Exercise instructions: Which lines mention "computer"? Show each one from the listing.
BEGIN Input records
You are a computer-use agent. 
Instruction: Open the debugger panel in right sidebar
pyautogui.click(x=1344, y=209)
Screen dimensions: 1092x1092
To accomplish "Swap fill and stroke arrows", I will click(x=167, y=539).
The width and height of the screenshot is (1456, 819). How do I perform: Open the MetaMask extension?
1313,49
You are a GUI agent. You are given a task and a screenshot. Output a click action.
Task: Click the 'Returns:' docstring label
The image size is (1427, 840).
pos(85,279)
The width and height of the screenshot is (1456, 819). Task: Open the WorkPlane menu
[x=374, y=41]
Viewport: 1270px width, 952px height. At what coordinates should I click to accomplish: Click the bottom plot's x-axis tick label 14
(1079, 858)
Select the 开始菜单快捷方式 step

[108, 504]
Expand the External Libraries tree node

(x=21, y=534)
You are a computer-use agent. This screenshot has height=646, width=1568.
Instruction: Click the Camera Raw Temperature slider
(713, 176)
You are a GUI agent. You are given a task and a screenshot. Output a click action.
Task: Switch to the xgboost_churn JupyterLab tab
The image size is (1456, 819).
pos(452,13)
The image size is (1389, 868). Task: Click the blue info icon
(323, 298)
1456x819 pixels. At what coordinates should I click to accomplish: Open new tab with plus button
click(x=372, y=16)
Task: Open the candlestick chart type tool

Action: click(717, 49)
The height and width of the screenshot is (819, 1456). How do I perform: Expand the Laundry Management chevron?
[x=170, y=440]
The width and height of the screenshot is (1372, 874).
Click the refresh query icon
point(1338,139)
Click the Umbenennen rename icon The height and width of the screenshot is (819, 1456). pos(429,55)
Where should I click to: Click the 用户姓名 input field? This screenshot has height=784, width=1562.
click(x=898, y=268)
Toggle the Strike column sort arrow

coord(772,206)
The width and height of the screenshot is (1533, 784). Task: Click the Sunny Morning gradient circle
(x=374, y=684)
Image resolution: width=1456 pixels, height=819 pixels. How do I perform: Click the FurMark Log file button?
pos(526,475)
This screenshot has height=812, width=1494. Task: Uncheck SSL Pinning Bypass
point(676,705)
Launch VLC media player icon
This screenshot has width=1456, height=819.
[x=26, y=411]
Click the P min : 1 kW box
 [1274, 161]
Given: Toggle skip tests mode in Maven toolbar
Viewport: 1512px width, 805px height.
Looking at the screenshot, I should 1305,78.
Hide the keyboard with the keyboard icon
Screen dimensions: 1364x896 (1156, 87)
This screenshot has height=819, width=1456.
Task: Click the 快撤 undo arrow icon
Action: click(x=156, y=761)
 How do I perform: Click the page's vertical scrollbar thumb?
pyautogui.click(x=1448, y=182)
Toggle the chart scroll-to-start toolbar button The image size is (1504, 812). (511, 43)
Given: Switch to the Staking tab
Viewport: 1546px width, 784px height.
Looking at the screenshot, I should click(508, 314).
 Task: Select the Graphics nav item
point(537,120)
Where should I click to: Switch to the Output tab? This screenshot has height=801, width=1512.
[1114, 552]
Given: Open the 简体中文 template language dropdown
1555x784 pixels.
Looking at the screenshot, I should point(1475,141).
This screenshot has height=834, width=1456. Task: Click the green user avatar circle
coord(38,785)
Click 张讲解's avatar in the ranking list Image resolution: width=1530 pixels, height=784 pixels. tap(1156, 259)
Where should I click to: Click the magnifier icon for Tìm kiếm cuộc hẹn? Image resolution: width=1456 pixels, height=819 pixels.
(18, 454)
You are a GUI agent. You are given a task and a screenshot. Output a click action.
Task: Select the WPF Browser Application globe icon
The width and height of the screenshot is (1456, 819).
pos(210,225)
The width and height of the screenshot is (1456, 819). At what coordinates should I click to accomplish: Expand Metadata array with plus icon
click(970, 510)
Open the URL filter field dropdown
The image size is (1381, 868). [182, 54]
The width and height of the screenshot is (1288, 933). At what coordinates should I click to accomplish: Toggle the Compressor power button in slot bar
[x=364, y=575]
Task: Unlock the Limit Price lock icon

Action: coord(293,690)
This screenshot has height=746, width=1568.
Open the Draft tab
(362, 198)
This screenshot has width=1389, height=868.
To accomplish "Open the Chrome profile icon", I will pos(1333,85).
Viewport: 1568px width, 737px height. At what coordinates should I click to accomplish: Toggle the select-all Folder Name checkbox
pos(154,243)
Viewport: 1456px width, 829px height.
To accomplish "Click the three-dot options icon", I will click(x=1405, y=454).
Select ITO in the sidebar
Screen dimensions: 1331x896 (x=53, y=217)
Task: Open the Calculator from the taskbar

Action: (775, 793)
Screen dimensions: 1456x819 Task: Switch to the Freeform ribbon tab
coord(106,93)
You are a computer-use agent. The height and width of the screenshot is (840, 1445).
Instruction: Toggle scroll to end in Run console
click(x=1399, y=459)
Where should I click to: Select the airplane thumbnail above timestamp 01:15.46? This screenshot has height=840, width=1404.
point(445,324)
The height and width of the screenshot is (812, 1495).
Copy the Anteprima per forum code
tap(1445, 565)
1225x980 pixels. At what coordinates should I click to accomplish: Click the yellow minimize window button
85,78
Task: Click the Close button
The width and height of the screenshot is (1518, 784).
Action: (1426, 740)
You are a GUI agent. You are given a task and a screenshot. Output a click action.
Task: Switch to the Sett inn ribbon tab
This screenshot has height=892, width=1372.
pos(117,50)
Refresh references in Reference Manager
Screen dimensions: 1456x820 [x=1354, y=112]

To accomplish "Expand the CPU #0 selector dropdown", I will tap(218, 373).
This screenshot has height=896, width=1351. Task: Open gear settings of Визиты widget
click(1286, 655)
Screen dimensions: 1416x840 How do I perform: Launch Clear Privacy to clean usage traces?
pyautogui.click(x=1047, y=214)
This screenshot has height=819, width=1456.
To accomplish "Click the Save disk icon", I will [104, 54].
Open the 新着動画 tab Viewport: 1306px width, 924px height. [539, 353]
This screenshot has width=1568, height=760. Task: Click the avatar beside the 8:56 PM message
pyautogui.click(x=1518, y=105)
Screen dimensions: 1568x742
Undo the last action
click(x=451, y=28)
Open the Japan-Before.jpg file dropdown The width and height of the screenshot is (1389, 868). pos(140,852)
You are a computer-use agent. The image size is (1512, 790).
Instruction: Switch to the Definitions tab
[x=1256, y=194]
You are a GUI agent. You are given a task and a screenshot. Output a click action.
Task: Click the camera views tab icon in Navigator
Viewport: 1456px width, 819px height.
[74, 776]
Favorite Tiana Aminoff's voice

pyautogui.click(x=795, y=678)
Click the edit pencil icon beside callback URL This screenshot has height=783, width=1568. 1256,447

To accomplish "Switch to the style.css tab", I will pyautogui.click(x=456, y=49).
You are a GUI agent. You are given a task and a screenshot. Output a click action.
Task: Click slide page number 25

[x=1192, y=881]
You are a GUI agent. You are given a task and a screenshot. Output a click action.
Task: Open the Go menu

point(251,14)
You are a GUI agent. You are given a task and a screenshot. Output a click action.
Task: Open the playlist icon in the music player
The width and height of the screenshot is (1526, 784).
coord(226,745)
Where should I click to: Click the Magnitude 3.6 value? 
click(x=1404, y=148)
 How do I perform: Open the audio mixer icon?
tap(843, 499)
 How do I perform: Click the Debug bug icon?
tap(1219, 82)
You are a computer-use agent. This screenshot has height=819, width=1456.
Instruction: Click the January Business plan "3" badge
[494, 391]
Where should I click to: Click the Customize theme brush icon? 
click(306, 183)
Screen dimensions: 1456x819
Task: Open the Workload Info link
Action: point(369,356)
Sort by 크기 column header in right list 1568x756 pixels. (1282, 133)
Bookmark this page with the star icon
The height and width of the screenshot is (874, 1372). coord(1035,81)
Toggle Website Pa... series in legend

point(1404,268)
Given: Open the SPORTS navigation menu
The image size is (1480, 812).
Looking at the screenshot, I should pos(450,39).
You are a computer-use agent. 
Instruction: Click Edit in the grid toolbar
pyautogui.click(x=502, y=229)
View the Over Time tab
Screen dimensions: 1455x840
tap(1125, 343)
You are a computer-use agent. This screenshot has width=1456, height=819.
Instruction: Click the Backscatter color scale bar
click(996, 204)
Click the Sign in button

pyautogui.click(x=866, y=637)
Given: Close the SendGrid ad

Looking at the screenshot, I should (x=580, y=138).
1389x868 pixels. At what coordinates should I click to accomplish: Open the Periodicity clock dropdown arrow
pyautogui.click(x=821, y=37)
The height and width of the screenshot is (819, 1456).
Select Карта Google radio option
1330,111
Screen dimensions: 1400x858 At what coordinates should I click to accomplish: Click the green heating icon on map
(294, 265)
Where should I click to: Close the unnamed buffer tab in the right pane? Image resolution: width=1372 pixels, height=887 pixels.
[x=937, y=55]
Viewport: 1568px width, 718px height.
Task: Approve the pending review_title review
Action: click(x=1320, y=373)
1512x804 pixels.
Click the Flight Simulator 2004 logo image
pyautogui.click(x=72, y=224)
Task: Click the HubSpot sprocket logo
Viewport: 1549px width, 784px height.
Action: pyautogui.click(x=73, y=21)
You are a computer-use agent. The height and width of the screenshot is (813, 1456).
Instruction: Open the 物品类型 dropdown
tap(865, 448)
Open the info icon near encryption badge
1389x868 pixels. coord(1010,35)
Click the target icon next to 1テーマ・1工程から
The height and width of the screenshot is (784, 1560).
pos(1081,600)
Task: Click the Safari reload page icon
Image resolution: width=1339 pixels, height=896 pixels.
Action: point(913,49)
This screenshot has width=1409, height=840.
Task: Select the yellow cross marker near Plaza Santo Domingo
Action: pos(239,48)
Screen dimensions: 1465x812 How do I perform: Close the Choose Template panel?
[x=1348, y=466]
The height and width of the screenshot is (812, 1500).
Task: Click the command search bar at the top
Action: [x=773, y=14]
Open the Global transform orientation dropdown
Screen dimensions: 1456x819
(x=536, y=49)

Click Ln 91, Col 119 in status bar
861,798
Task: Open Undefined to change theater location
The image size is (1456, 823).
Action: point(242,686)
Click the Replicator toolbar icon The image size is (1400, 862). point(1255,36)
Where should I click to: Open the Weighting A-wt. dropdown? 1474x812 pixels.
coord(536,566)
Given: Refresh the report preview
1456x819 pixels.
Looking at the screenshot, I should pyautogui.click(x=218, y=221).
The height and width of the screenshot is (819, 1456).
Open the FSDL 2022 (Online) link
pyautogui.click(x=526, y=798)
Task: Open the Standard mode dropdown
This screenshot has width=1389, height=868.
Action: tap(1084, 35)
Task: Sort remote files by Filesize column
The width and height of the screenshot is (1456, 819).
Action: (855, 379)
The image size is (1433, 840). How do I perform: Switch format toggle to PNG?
END Input records
Exercise result:
You are a computer-use agent. 
You are a computer-use agent. This screenshot has height=646, width=1568.
You are a computer-use agent. The height and width of the screenshot is (840, 1445).
You are a computer-use agent. The image size is (1512, 790).
You are a computer-use agent. This screenshot has height=819, width=1456.
You are a computer-use agent. 
You are a computer-use agent. This screenshot has width=1456, height=819.
You are a computer-use agent. The height and width of the screenshot is (813, 1456).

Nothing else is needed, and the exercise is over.